▶ **Problem statement**
Reproduce the records exactly.

▶ **Raw data**
▬▬▬

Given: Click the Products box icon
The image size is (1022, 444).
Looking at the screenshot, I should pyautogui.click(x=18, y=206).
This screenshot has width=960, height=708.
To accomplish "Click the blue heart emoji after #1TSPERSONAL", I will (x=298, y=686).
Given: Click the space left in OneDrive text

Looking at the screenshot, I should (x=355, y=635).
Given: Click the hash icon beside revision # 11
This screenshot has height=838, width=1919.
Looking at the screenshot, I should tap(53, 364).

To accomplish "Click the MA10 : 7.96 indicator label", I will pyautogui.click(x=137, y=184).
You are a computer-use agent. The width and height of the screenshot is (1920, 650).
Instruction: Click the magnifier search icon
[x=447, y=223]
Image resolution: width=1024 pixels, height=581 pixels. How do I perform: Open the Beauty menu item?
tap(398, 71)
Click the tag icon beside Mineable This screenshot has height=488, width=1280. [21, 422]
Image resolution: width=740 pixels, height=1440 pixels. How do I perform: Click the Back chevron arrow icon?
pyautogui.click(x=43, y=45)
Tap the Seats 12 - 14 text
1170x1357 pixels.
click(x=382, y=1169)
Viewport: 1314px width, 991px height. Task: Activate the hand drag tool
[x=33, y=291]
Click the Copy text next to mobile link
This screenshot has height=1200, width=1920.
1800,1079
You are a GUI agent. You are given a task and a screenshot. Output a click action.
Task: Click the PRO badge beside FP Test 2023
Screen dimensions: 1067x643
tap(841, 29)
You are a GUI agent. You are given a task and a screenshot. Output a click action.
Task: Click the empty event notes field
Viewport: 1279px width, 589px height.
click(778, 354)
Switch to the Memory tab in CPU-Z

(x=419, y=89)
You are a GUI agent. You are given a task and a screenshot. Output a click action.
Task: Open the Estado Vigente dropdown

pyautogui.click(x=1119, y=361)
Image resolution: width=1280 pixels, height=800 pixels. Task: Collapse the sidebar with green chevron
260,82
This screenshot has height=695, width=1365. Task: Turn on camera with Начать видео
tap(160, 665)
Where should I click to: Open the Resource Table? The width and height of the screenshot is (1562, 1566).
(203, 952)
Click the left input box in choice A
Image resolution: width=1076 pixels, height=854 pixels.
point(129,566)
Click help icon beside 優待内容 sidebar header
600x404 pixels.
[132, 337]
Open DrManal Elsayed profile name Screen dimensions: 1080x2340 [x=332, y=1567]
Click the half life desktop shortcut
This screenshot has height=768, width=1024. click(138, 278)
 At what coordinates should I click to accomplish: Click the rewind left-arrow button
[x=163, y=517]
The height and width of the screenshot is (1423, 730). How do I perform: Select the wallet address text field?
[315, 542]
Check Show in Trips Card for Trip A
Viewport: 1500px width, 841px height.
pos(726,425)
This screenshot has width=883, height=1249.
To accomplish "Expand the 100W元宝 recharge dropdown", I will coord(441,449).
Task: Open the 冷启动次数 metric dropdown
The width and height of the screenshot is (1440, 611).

▬▬▬

▶ **Your response**
Given: Click the Products box icon
The image size is (1022, 444).
Looking at the screenshot, I should pyautogui.click(x=18, y=206).
This screenshot has width=960, height=708.
To accomplish "Click the blue heart emoji after #1TSPERSONAL", I will (x=298, y=686).
Given: Click the space left in OneDrive text

Looking at the screenshot, I should (x=355, y=635).
Given: Click the hash icon beside revision # 11
This screenshot has height=838, width=1919.
Looking at the screenshot, I should tap(53, 364).

To accomplish "Click the MA10 : 7.96 indicator label", I will pyautogui.click(x=137, y=184).
You are a computer-use agent. The width and height of the screenshot is (1920, 650).
Instruction: Click the magnifier search icon
[x=447, y=223]
Image resolution: width=1024 pixels, height=581 pixels. How do I perform: Open the Beauty menu item?
tap(398, 71)
Click the tag icon beside Mineable This screenshot has height=488, width=1280. [21, 422]
Image resolution: width=740 pixels, height=1440 pixels. How do I perform: Click the Back chevron arrow icon?
pyautogui.click(x=43, y=45)
Tap the Seats 12 - 14 text
1170x1357 pixels.
click(x=382, y=1169)
Viewport: 1314px width, 991px height. Task: Activate the hand drag tool
[x=33, y=291]
Click the Copy text next to mobile link
This screenshot has height=1200, width=1920.
1800,1079
You are a GUI agent. You are given a task and a screenshot. Output a click action.
Task: Click the PRO badge beside FP Test 2023
Screen dimensions: 1067x643
tap(841, 29)
You are a GUI agent. You are given a task and a screenshot. Output a click action.
Task: Click the empty event notes field
Viewport: 1279px width, 589px height.
click(778, 354)
Switch to the Memory tab in CPU-Z

(x=419, y=89)
You are a GUI agent. You are given a task and a screenshot. Output a click action.
Task: Open the Estado Vigente dropdown

pyautogui.click(x=1119, y=361)
Image resolution: width=1280 pixels, height=800 pixels. Task: Collapse the sidebar with green chevron
260,82
This screenshot has height=695, width=1365. Task: Turn on camera with Начать видео
tap(160, 665)
Where should I click to: Open the Resource Table? The width and height of the screenshot is (1562, 1566).
(203, 952)
Click the left input box in choice A
Image resolution: width=1076 pixels, height=854 pixels.
point(129,566)
Click help icon beside 優待内容 sidebar header
600x404 pixels.
[132, 337]
Open DrManal Elsayed profile name Screen dimensions: 1080x2340 [x=332, y=1567]
Click the half life desktop shortcut
This screenshot has height=768, width=1024. click(138, 278)
 At what coordinates should I click to accomplish: Click the rewind left-arrow button
[x=163, y=517]
The height and width of the screenshot is (1423, 730). How do I perform: Select the wallet address text field?
[315, 542]
Check Show in Trips Card for Trip A
Viewport: 1500px width, 841px height.
pos(726,425)
This screenshot has width=883, height=1249.
To accomplish "Expand the 100W元宝 recharge dropdown", I will coord(441,449).
Task: Open the 冷启动次数 metric dropdown
The width and height of the screenshot is (1440, 611).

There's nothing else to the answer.